**REQUIRED ACTION:** Write out nothing but the lines from the one containing "Task: Click the" through the last line below, both included, and without the pictures.

**EXCERPTED DATA:**
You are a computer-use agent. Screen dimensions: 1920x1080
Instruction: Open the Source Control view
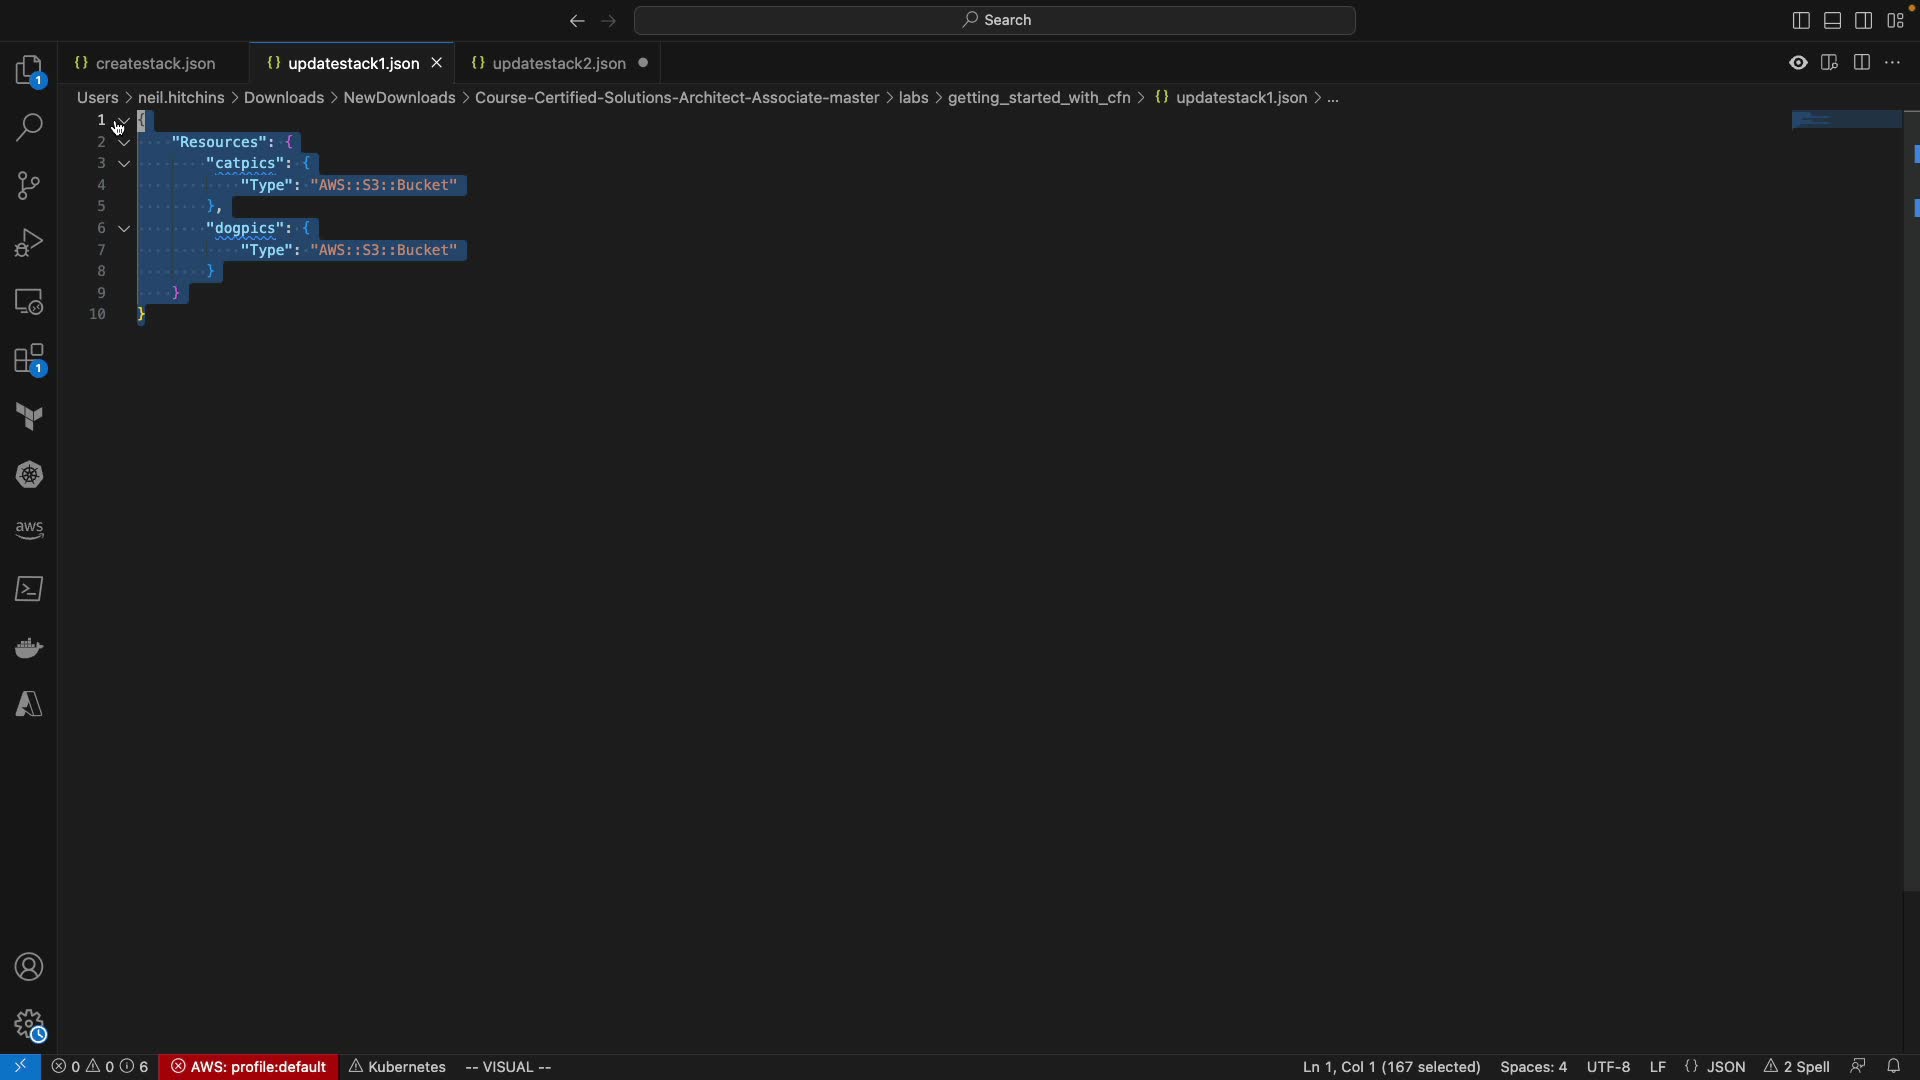[x=30, y=186]
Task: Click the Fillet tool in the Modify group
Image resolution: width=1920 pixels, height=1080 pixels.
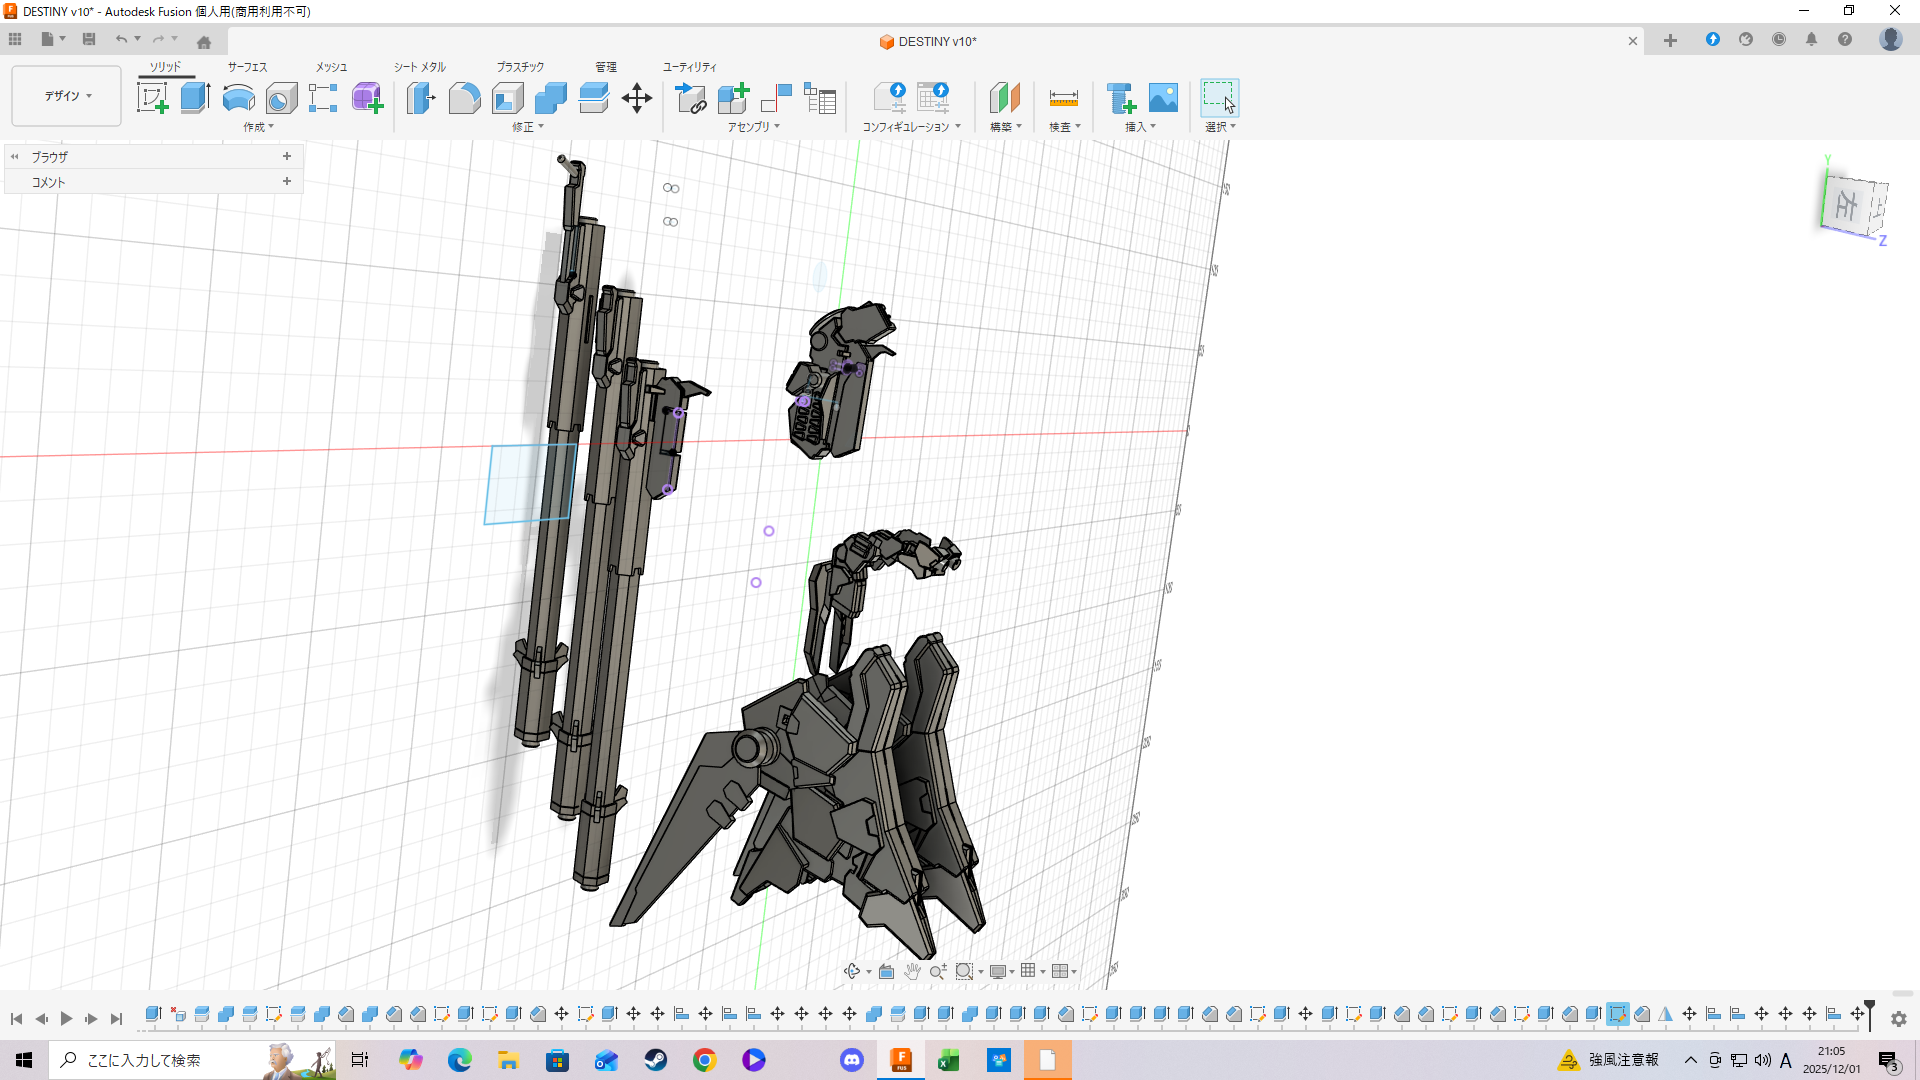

**ANSWER SPACE:**
Task: Click the Fillet tool in the Modify group
Image resolution: width=1920 pixels, height=1080 pixels.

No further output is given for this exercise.